KERAJAAN ISLAM DI JAWA
4. Kerajaan (Kesultanan) Cirebon
Kesultanan Cirebon berkuasa pada abad XV hingga abad XVI M. Letak
kesultanan cirebon adalah di pantai utara pulau jawa. Secara geografis
berbatasan antara Jawa Tengah dan Jawa Barat dan ini membuat kesultanan Cirebon
menjadi “perantara” antara kebudayaan Jawa dan Sunda. Sehingga, di Cirebon
muncul budaya yang khas, yaitu kebudayaan Cirebon yang tidak didominasi oleh
kebudayaan Sunda maupun kebudayaan Jawa.
Kesultanan Cirebon dimulai dari Ki Gedeng Tapa, yaitu seorang
saudagar di pelabuhan Muarajati.

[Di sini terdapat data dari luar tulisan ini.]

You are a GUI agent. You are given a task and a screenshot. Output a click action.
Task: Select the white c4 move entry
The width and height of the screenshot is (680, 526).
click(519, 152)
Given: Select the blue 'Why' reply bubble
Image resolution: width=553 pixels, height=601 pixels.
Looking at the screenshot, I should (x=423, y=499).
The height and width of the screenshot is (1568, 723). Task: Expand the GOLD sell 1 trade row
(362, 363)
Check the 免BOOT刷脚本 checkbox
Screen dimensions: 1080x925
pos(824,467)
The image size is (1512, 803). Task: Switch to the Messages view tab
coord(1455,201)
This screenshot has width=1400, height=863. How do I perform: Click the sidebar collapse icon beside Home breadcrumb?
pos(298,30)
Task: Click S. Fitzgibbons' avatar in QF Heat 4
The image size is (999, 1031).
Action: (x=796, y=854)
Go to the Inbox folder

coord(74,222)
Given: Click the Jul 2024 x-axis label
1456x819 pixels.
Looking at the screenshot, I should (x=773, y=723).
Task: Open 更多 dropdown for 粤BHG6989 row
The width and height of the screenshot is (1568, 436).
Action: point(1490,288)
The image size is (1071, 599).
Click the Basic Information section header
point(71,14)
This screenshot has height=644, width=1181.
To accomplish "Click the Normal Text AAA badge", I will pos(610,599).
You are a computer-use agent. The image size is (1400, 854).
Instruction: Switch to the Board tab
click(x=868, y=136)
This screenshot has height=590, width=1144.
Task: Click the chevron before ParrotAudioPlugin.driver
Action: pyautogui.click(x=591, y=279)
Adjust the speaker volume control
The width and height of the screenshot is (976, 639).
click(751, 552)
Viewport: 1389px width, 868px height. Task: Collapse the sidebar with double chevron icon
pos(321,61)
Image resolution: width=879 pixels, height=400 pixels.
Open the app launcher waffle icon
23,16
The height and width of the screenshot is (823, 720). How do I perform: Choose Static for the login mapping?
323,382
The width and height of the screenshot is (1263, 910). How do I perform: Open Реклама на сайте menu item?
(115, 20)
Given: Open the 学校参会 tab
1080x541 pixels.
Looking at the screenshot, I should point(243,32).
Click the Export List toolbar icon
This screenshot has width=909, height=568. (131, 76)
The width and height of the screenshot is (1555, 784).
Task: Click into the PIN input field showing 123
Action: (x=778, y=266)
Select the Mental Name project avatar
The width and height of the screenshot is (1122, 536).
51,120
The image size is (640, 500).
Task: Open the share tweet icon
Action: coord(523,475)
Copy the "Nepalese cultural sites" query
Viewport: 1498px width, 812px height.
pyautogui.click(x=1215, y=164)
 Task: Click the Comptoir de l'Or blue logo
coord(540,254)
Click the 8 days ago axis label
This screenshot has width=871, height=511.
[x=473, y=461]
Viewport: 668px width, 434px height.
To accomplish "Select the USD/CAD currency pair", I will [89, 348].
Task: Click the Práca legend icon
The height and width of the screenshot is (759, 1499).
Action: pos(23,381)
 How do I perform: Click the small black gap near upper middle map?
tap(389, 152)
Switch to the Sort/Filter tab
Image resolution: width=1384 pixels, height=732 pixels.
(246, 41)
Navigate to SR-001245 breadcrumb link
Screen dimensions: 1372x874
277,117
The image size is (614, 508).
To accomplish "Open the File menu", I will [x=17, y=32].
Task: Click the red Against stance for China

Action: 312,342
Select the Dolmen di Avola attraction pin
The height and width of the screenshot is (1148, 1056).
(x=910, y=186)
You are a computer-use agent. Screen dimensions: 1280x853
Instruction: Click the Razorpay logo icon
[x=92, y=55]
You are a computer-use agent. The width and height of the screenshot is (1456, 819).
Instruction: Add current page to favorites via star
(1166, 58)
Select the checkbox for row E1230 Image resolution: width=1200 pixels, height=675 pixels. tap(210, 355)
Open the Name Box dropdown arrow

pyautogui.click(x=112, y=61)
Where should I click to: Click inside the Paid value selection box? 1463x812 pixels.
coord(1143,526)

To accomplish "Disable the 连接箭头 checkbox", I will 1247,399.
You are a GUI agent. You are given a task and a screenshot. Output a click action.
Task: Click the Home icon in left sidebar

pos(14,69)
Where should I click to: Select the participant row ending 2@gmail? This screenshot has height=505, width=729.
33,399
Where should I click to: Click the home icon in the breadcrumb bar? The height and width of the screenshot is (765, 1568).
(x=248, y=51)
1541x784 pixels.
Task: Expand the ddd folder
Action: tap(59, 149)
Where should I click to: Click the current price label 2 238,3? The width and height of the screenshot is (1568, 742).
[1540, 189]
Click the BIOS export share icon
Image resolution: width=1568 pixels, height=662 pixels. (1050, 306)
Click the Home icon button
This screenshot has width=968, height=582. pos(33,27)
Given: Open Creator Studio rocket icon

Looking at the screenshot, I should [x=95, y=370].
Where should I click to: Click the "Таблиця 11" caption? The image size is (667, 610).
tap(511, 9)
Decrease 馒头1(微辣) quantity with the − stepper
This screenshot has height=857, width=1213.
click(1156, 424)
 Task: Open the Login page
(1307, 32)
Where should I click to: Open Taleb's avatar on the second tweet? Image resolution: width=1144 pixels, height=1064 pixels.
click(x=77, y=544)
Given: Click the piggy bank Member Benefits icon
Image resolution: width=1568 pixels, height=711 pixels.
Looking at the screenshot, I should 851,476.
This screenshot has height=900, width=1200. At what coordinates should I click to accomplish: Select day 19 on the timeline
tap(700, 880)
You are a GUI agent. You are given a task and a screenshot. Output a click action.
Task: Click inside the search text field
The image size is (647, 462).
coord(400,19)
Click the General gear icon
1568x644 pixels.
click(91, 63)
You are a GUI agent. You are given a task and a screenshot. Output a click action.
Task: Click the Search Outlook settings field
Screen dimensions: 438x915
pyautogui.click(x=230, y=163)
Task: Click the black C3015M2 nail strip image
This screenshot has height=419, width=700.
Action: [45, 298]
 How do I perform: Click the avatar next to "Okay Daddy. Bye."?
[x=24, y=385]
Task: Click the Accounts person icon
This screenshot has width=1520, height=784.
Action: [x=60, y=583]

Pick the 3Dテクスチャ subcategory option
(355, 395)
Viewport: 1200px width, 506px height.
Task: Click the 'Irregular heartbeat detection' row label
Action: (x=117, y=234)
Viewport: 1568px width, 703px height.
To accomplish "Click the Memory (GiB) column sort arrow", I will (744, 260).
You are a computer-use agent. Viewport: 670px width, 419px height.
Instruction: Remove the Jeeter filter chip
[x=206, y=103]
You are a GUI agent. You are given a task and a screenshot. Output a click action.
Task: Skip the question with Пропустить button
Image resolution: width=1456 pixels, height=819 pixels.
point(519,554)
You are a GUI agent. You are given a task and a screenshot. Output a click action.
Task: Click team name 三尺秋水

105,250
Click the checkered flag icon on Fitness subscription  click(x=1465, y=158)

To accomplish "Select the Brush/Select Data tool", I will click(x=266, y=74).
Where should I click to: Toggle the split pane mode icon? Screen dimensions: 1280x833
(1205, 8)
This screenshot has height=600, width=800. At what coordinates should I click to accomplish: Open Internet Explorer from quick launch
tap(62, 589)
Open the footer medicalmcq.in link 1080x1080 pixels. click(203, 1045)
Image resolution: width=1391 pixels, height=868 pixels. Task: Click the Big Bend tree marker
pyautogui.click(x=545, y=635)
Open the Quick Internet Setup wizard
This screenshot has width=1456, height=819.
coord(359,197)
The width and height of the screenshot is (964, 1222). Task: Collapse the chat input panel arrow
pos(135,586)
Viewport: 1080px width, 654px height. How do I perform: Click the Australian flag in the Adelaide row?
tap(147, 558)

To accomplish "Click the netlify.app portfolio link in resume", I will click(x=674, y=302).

Pondasi Kesultanan Cirebon dimulai tanggal 1
sura 1358 tahun jawa atau bertepatan dengan tahun 1445 M dan mulai saat itu
menjadi daerah yang terkenal dengan nama desa Caruban. Kuwu atau Kepala desa
pertama adalah Ki Gedeng Alangalang dan wakilnya adalah Walangsungsang.
Walangsungsang adalah putra Prabu Siliwangi dan nyi Mas Subanglarang (putri Ki
Gedeng Tapa). Walangsungsang yang bergelar Cakrabumi diangkat menjadi Kuwu
setelah Ki Gedeng Alang-alang meninggal, kemudian bergelar Pangeran Cakrabuana.
Pangeran Cakrabuana mendirikan istana Pakungwati, dan membentuk
pemerintahan Cirebon. Dengan demikian kesultanan Cirebon didirikan oleh
pangeran Cakrabuana. Seusai menunaikan ibadah haji, Pangeran Cakrabuana disebut
Haji Abdullah Iman, dan tampil sebagai raja Cirebon pertama yang memerintah
istana Pakungwati, serta aktif menyebarkan Islam.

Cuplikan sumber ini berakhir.